O ministro Barroso, ao debater a questão da constitucionalidade das conduções coercitivas produziu mais uma das suas pérolas, afirmando que o Brasil vive um “surto de garantismo”. A frase não somente é infeliz quando se atenta para a realidade prisional brasileira, como visa ao fortalecimento de um discurso punitivista que manipula o ressentimento e o emocional da massa, assim como os nazistas jogavam a classe média apavorada e os lúmpens, com medo da proletarização e da esquerda, contra a “aliança dos banqueiros judeus com o bolchevismo”.

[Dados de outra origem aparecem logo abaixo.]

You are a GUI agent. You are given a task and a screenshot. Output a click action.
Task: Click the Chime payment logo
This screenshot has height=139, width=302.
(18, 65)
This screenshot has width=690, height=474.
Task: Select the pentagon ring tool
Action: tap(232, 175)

Enquanto do plenário do Supremo se ouvia as pérolas punitivistas de Barroso, o juiz Sergio Moro, alegando estar “muito ocupado” julgando os casos da Lava Jato, abriu mão da competência de julgar o processo do ex-governador Beto Richa, do PSDB. No mesmo processo em que, em novembro de 2017, argumentou que era juiz prevento do caso porque vislumbrou o envolvimento de dois investigados da operação, um deles Rodrigo Tacla Duran, autor de denúncias (ainda não apuradas) contra atores importantes da malfadada operação.
Do reinado absolutista da Justiça Federal de Curitiba veio outro verdadeiro Édito proibindo que órgãos de controle possam usar provas obtidas em delações premiadas. Para tentar justificar, esqueceu o direito brasileiro decidiu de acordo com a legislação dos EUA. A operação lava jato e a postura de integrantes do STF vêm estimulando uma forma de justiça despótica que não se preocupa em fundamentar os seus atos jurisdicionais a partir de uma racionalidade e dos postulados jurídicos estabelecidos.
Termos como os utilizados por Barroso no debate das conduções coercitivas se repetem e se irradiam por fóruns do Brasil todo. O último exemplo dessa forma de decidir se deu em Mococa.
Tanto o promotor de justiça quanto o juiz daquela cidade se eximiram de buscar na lei e na Constituição os fundamentos para os atos jurídicos que praticaram, prevalecendo a própria vontade de esterilizar uma mulher por ser pobre. Termos como “não tenho prova cabal, mas condeno porque a literatura jurídica me permite”, “nego com base no princípio da colegiabilidade”, “não tenho provas, mas tenho convicção” ou o mais recente “há velha ordem que precisa ser empurrada para margem da história e é nosso papel empurrá-la”, irradiam para o sistema de justiça e criam novas filiais.
Mococa é apenas a mais recente.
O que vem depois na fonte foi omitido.